Are there any tutorials out there that explain how I can draw a sphere in OpenGL without having to use gluSphere()?
Many of the 3D tutorials for OpenGL are just on cubes. I have searched but most of the solutions to drawing a sphere are to use gluSphere(). There is also a site that has the code to drawing a sphere at this site but it doesn't explain the math behind drawing the sphere. I have also other versions of how to draw the sphere in polygon instead of quads in that link. But again, I don't understand how the spheres are drawn with the code. I want to be able to visualize so that I could modify the sphere if I need to.

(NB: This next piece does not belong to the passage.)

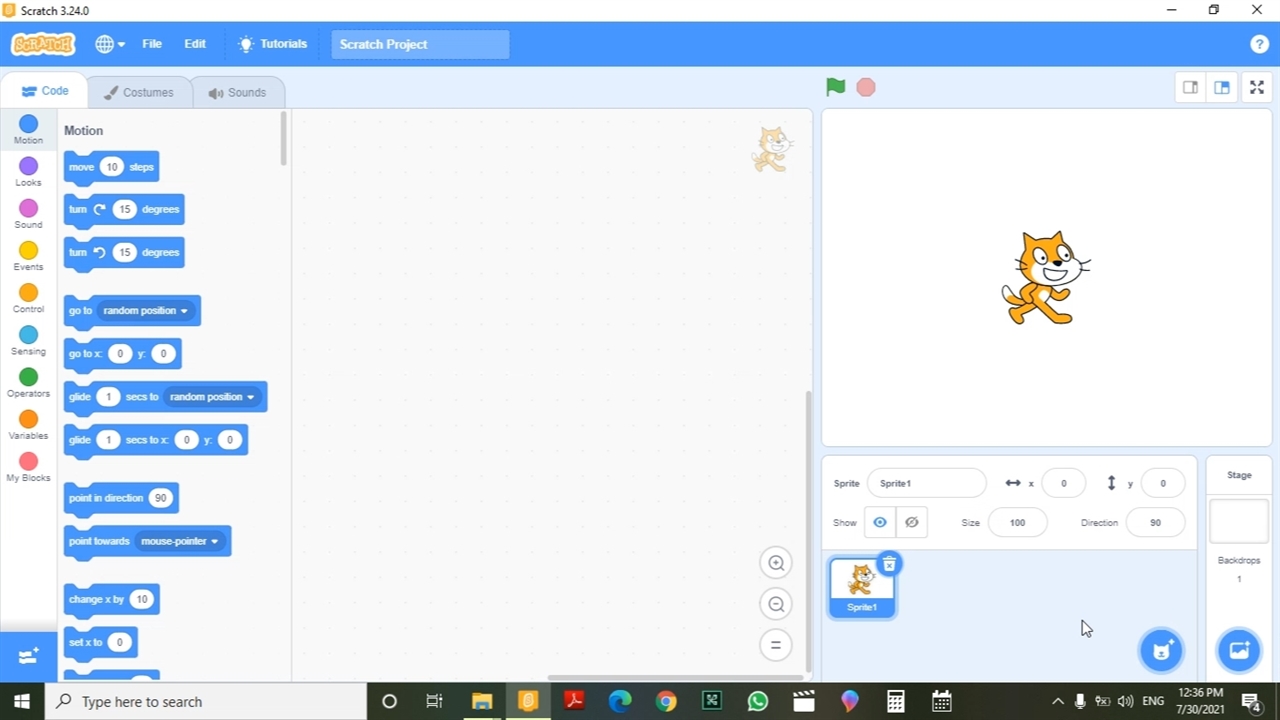1280x720 pixels.
Task: Zoom in on the code workspace
Action: point(775,563)
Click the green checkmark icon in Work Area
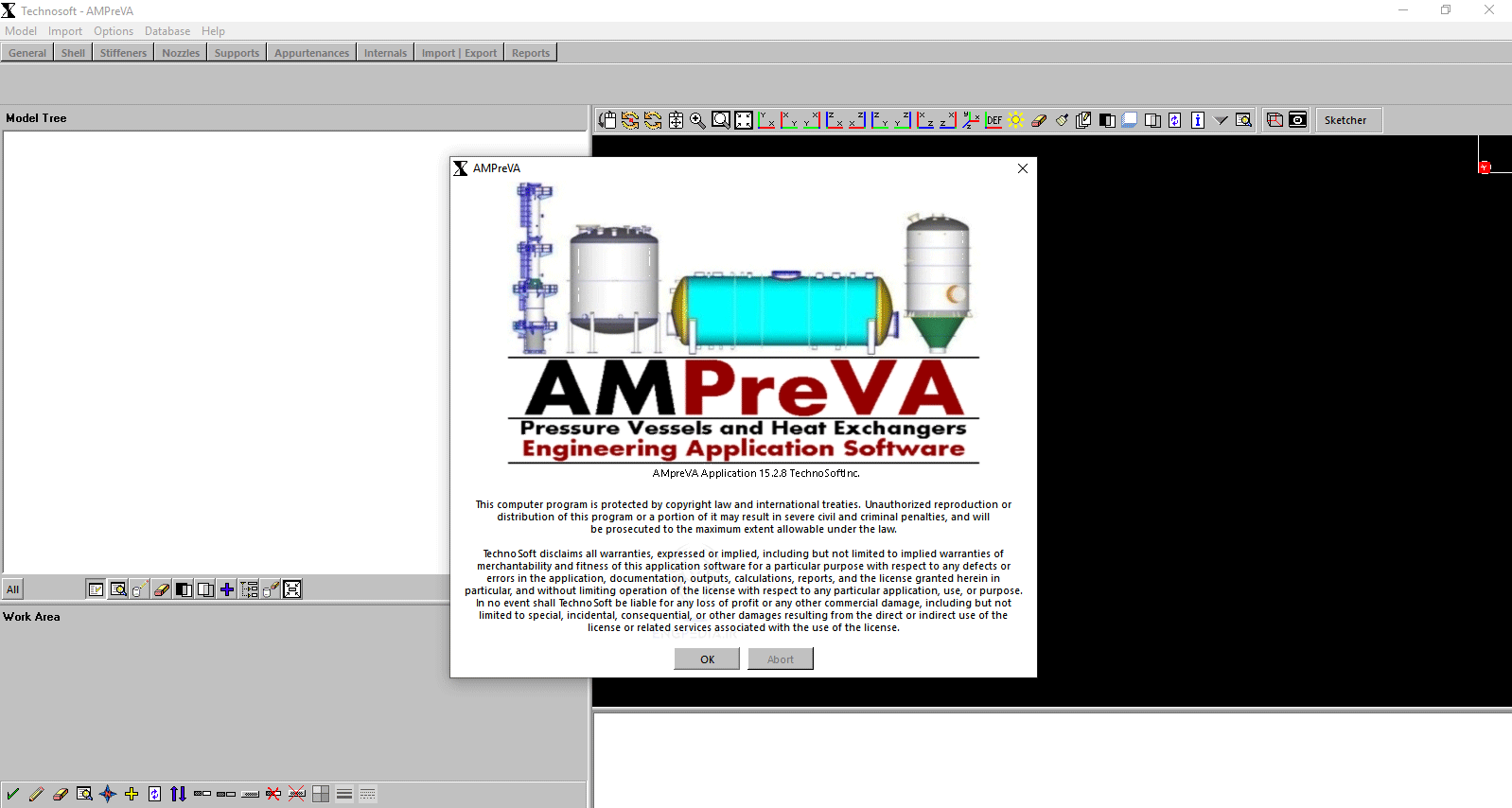The width and height of the screenshot is (1512, 808). coord(12,794)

One way you can do it is to start with a platonic solid with triangular sides - an octahedron, for example. Then, take each triangle and recursively break it up into smaller triangles, like so:
Once you have a sufficient amount of points, you normalize their vectors so that they are all a constant distance from the center of the solid. This causes the sides to bulge out into a shape that resembles a sphere, with increasing smoothness as you increase the number of points.
Normalization here means moving a point so that its angle in relation to another point is the same, but the distance between them is different.
Here's a two dimensional example.
A and B are 6 units apart. But suppose we want to find a point on line AB that's 12 units away from A.
We can say that C is the normalized form of B with respect to A, with distance 12. We can obtain C with code like this:
#returns a point collinear to A and B, a given distance away from A.
function normalize(a, b, length):
#get the distance between a and b along the x and y axes
dx = b.x - a.x
dy = b.y - a.y
#right now, sqrt(dx^2 + dy^2) = distance(a,b).
#we want to modify them so that sqrt(dx^2 + dy^2) = the given length.
dx = dx * length / distance(a,b)
dy = dy * length / distance(a,b)
point c = new point
c.x = a.x + dx
c.y = a.y + dy
return c
If we do this normalization process on a lot of points, all with respect to the same point A and with the same distance R, then the normalized points will all lie on the arc of a circle with center A and radius R.
Here, the black points begin on a line and "bulge out" into an arc.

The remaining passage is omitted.